Vitamin C–rich strawberries, likely the first berry you’ll see at the farmers’ market, aren’t just for breakfast or dessert. They’re also a luscious topper for savory pork tenderloin.
Preheat oven to 450 degrees F. Heat 1 tablespoon of the oil in a 10-inch ovenproof skillet over high. Sprinkle pork halves evenly with 3/4 teaspoon of the salt and 1/2 teaspoon of the pepper. Add to skillet; cook 5 minutes, turning often to brown on all sides. Transfer skillet to oven. Roast until a thermometer inserted in the thickest portion of meat registers 145 degrees F, 12 to 14 minutes. Remove from oven; transfer pork to a cutting board.

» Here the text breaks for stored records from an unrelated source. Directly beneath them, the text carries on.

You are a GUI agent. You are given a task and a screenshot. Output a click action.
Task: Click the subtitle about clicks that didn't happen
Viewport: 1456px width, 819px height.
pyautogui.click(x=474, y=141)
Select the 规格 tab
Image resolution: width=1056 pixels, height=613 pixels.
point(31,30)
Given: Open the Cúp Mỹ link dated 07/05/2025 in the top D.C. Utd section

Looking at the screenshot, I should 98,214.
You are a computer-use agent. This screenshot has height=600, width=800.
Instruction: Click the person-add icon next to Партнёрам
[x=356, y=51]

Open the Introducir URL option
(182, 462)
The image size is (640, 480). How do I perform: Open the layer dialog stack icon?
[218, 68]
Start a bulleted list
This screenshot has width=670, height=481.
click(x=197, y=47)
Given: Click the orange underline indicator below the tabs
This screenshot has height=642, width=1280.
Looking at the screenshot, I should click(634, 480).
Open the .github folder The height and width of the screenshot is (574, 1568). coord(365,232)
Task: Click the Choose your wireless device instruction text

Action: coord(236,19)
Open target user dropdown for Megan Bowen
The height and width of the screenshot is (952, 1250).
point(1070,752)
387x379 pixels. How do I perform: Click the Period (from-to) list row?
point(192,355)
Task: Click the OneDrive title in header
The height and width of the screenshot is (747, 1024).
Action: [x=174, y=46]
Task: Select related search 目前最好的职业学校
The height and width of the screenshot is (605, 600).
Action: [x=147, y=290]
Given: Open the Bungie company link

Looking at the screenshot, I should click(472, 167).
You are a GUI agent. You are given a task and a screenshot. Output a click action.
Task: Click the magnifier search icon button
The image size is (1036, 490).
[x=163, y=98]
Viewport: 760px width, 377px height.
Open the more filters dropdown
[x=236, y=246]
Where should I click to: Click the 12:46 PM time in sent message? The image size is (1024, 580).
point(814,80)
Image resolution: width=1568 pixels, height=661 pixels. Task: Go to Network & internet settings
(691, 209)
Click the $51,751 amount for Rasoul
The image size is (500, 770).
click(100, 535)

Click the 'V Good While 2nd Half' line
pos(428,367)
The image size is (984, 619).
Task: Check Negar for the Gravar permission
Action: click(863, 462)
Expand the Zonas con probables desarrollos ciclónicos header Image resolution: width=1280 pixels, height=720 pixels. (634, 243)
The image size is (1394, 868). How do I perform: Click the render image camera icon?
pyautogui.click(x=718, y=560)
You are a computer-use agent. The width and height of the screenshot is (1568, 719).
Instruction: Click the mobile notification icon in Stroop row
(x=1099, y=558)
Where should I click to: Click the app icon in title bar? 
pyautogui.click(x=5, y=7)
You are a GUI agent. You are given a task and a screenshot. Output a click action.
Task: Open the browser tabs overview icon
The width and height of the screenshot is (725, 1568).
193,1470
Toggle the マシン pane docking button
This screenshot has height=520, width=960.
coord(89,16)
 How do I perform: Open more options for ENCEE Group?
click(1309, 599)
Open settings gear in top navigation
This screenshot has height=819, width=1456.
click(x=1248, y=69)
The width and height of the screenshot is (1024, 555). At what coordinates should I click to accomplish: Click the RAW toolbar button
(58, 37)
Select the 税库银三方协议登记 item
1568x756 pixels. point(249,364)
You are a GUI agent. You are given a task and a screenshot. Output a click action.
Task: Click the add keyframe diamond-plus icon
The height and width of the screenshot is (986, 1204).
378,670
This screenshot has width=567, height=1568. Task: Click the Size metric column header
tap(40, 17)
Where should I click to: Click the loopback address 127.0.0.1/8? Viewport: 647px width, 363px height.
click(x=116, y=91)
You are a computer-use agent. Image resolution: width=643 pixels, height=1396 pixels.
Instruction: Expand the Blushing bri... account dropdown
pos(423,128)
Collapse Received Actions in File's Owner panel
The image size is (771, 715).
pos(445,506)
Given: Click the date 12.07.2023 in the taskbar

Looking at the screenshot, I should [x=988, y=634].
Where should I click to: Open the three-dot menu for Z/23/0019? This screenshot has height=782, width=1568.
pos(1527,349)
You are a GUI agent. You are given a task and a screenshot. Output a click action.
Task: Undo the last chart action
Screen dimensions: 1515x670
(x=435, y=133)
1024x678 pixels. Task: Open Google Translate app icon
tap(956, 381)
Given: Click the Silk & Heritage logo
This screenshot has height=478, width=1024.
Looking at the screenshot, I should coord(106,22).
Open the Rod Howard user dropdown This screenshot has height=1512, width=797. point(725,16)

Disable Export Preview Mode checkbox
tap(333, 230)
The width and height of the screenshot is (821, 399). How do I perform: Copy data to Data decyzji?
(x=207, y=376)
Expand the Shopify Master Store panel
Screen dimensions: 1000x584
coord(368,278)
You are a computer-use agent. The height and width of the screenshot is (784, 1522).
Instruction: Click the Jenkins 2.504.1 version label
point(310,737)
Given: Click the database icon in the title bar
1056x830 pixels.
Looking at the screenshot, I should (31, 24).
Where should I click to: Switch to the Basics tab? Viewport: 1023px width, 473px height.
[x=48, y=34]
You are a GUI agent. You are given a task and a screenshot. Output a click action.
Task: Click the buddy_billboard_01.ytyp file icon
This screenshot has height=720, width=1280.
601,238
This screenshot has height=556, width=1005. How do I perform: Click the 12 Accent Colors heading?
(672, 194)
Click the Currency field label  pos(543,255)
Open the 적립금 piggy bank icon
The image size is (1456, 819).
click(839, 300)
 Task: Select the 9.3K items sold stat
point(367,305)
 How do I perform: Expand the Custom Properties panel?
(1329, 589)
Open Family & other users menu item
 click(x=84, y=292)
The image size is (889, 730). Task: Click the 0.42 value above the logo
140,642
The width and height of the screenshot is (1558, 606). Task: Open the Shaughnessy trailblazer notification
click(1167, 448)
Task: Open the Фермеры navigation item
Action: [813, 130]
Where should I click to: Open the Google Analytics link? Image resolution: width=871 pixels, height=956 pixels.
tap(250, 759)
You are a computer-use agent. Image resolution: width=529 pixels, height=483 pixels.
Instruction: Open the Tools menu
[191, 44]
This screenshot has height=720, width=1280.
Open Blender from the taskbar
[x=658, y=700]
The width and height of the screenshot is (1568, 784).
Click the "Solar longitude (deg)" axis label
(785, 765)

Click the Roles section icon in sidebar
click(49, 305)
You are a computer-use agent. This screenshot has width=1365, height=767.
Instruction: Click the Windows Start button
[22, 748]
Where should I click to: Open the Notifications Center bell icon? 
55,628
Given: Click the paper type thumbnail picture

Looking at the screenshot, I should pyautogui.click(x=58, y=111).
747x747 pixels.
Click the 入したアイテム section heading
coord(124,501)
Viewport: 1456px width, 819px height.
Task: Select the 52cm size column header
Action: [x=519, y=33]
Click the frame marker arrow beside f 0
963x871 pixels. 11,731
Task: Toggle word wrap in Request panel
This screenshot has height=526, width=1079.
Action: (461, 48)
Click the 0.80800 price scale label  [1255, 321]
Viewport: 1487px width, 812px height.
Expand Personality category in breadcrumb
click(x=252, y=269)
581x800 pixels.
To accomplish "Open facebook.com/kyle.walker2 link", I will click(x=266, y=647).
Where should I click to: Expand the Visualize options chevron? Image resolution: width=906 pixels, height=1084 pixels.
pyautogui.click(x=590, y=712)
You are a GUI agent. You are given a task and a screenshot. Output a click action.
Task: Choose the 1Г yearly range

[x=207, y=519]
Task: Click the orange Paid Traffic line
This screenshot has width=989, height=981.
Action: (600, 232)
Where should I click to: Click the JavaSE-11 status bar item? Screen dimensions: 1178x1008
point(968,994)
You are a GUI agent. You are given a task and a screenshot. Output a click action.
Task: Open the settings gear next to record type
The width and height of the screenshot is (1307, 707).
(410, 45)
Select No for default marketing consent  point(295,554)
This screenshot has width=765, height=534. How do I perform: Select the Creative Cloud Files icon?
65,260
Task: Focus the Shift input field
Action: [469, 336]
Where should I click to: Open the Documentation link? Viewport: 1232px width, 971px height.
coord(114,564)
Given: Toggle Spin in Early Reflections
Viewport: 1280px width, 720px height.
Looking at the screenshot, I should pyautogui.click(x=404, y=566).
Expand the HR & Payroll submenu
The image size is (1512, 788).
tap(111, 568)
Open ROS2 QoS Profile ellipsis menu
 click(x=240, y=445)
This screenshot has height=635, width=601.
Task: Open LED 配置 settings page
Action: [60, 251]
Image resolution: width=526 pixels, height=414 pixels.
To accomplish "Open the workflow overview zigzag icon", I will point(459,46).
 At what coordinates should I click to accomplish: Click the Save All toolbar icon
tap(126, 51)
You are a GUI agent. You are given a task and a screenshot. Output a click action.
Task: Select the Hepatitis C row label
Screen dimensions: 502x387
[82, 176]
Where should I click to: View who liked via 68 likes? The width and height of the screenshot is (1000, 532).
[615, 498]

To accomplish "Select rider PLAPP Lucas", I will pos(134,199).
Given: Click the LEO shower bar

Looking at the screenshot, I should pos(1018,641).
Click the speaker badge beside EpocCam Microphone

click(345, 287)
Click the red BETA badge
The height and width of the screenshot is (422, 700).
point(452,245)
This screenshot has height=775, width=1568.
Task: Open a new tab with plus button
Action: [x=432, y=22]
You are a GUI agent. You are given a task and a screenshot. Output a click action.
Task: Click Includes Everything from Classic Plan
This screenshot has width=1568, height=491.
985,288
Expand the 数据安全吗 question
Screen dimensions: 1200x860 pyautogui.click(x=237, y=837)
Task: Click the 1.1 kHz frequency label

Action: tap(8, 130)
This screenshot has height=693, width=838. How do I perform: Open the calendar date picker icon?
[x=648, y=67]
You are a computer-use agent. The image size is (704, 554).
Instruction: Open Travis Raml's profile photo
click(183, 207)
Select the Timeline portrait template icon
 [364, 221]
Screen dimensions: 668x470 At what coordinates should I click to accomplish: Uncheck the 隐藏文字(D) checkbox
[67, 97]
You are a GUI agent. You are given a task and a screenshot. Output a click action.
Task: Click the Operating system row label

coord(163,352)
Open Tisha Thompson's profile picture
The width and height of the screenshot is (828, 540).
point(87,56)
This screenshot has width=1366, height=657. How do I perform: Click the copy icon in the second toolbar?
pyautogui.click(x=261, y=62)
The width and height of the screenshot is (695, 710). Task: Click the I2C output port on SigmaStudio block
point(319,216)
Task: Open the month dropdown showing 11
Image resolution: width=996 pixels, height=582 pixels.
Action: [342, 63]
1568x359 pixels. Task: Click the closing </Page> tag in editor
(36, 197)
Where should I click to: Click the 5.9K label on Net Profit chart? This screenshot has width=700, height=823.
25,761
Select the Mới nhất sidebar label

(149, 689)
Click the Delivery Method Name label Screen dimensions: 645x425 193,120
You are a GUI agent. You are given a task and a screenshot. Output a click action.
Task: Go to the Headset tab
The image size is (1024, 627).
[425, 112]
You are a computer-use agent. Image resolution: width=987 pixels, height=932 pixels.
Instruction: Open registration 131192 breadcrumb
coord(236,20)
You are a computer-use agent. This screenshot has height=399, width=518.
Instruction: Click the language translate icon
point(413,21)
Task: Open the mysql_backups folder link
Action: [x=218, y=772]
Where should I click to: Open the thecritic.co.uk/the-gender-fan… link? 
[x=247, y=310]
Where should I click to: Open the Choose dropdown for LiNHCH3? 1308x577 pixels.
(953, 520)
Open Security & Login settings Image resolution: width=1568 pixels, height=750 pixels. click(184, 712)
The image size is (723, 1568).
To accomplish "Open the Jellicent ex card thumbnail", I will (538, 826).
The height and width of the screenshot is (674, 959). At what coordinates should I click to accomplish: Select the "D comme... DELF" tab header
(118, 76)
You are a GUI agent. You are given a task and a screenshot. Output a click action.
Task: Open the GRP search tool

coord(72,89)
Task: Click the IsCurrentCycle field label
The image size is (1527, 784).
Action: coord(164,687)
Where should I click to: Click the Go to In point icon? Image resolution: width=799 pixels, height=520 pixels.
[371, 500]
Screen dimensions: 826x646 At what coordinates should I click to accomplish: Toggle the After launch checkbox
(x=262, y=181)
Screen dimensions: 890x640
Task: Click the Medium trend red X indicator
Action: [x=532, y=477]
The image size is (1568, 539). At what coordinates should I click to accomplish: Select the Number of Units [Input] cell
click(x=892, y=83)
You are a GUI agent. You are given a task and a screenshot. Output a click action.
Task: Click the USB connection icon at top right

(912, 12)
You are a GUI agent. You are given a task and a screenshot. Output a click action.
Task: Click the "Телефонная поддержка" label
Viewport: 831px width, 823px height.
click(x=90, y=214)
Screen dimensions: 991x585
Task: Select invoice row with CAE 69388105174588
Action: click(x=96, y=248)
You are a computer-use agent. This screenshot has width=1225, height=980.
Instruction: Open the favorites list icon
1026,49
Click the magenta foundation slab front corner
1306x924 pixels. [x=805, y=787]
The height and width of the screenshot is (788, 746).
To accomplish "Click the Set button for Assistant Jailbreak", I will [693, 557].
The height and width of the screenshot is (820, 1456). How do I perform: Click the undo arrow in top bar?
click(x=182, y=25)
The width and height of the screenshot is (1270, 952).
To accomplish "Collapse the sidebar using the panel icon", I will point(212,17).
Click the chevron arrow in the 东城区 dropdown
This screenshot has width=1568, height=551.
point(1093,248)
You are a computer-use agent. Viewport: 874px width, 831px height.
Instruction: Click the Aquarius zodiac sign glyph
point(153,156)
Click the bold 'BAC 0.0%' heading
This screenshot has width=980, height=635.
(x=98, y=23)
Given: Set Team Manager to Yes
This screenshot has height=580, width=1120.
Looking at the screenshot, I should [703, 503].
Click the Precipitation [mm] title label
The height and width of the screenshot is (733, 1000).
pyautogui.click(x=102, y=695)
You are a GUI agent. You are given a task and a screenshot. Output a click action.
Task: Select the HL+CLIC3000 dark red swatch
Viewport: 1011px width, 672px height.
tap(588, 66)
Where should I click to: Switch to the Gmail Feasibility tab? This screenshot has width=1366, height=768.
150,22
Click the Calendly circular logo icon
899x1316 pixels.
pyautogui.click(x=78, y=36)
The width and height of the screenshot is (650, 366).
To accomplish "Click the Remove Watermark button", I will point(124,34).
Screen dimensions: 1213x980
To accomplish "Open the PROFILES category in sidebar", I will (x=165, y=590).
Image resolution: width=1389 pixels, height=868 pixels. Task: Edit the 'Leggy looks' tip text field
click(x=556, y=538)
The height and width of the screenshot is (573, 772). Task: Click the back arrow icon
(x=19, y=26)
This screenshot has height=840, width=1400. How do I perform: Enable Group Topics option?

Return skillet to stovetop; heat over medium-high. Add garlic and remaining 1/2 tablespoon oil; cook, stirring constantly, until garlic is golden, about 1 minute. Add vinegar; bring to a boil over high. Boil, stirring occasionally, until slightly reduced and thickened, 3 to 4 minutes. Remove from heat; stir in preserves and remaining 1/4 teaspoon each salt and pepper until fully incorporated. Fold in fresh strawberries and tarragon.
Slice pork into 1/2-inch-thick pieces; serve with strawberry sauce.